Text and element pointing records
* begin *
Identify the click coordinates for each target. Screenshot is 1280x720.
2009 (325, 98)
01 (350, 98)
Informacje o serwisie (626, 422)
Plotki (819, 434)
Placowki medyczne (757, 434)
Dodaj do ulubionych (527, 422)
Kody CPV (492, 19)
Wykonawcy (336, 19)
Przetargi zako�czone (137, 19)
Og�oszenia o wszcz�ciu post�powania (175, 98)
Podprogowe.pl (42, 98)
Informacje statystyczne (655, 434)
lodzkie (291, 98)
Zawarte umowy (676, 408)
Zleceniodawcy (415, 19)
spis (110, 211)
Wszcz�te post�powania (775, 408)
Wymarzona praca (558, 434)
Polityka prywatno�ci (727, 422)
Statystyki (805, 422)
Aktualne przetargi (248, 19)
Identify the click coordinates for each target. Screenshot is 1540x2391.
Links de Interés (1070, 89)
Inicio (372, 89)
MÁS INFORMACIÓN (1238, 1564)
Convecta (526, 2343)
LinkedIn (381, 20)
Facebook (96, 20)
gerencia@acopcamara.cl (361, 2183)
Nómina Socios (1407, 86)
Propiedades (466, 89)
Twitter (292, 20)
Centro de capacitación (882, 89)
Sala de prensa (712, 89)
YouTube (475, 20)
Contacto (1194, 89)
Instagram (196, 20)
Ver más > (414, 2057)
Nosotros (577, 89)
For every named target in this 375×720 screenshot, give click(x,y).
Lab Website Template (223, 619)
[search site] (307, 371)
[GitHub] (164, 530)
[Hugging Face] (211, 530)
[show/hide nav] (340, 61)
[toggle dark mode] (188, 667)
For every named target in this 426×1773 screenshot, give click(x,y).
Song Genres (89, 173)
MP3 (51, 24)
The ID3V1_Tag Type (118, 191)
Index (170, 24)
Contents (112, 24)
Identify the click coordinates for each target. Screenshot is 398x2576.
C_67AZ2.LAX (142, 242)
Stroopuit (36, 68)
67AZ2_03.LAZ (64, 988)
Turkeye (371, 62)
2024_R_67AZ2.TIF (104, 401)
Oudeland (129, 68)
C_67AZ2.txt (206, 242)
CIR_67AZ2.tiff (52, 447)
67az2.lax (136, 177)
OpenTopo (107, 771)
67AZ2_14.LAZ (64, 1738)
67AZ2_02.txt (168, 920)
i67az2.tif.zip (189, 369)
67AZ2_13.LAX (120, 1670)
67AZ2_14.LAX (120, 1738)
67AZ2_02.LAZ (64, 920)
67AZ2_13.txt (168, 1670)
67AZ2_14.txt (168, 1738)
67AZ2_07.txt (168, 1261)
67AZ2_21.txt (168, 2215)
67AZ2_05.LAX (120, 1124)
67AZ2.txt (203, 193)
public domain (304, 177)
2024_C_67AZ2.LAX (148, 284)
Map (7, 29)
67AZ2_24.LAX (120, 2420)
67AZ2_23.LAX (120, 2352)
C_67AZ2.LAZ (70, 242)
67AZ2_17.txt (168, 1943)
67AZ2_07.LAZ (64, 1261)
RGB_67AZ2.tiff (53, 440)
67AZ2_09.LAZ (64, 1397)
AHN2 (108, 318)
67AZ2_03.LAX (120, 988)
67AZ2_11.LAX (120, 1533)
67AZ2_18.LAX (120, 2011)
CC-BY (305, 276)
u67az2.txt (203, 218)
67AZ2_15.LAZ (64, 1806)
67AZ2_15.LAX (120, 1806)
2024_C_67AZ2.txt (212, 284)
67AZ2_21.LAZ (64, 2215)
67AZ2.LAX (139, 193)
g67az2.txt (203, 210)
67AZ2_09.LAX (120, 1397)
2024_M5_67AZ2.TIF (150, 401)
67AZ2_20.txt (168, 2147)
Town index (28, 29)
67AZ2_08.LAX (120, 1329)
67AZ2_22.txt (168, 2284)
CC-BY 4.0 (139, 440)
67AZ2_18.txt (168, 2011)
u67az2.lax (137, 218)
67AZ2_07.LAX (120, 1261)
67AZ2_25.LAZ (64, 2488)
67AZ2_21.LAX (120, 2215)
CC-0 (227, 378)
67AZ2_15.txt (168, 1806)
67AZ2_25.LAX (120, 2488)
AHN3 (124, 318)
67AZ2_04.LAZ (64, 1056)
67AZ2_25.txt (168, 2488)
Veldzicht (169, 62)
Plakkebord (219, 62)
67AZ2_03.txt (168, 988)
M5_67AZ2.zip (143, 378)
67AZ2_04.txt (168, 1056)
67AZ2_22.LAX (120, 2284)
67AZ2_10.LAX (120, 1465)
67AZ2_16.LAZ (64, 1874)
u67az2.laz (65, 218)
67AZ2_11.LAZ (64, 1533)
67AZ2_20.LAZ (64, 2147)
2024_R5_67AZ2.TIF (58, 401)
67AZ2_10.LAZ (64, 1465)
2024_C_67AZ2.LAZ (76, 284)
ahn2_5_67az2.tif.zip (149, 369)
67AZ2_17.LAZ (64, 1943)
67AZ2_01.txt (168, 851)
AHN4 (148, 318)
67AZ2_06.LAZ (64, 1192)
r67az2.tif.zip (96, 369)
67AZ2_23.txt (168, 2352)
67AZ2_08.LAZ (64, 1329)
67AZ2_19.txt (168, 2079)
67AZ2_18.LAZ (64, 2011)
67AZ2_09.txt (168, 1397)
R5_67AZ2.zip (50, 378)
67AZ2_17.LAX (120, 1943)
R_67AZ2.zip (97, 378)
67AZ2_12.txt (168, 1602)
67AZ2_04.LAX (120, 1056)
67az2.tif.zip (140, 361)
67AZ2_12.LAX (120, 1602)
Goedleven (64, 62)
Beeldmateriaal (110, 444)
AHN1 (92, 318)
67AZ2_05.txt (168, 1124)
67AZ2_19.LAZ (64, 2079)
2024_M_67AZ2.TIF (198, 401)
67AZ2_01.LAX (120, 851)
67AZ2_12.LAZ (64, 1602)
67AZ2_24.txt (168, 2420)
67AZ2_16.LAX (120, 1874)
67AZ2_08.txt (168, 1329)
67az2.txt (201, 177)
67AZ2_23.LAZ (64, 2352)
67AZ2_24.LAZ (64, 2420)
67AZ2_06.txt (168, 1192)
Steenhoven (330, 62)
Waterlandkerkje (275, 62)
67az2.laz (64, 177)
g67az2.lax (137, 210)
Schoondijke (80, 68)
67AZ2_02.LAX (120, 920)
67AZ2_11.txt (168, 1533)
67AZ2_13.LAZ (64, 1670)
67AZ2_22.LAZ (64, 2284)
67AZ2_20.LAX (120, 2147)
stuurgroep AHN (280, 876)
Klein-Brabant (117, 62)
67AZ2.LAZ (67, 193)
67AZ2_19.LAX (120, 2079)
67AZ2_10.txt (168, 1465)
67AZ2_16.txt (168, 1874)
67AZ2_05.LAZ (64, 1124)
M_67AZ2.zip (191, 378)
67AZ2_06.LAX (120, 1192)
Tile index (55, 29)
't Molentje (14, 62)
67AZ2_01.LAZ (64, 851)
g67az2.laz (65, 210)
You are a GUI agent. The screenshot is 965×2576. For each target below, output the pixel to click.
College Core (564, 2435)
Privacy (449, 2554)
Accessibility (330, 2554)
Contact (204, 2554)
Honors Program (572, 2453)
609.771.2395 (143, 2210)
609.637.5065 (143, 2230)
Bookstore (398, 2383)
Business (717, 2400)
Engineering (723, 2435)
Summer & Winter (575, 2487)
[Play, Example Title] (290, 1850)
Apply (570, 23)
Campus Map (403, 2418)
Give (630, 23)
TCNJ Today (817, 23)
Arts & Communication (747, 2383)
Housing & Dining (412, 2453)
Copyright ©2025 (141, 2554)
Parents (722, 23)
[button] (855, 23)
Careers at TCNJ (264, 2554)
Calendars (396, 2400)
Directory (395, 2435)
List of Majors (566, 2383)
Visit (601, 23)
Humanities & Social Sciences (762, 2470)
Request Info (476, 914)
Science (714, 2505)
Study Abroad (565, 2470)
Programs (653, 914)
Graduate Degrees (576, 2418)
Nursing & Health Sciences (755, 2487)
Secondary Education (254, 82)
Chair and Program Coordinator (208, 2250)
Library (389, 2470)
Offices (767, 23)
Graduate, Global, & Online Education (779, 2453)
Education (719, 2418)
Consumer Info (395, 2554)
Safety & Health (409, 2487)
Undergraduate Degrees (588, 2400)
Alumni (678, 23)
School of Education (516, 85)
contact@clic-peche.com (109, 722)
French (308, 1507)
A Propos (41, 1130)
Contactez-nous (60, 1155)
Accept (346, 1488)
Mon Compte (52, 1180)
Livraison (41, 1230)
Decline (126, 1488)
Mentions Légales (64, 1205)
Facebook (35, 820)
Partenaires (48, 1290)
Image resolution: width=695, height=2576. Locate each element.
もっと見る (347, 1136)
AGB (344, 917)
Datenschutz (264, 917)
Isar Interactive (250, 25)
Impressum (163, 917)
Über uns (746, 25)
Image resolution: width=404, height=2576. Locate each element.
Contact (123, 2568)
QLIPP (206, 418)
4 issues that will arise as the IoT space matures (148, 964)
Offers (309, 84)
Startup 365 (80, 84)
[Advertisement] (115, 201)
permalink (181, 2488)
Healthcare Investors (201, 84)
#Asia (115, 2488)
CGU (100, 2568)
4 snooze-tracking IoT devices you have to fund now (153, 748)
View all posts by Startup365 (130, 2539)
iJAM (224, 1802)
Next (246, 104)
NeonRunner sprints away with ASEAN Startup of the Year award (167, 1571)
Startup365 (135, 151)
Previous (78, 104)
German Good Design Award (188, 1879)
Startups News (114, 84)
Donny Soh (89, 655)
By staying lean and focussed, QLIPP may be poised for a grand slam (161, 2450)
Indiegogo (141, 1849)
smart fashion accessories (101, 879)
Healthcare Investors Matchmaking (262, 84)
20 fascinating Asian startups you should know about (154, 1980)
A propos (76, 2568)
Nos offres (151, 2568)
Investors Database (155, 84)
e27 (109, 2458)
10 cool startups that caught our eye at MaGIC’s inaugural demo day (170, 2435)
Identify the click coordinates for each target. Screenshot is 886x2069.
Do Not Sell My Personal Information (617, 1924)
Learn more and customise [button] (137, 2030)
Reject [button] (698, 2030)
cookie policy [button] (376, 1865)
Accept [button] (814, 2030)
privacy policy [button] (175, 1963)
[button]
* end *
** Do this **
Scale the click coordinates by 0.6, rounding each to the nearest whole number with halves going up, and rewrite the material from the line with "Calendars (396, 2400)" to the line with "Graduate Degrees (576, 2418)", inclusive. Leave any requests in that range unchanged and output only those lines.

** Answer to the problem **
Calendars (238, 1440)
Directory (237, 1461)
List of Majors (340, 1430)
Visit (361, 14)
Humanities & Social Sciences (457, 1482)
Request Info (286, 548)
Science (428, 1503)
Study Abroad (339, 1482)
Programs (392, 548)
Graduate Degrees (346, 1451)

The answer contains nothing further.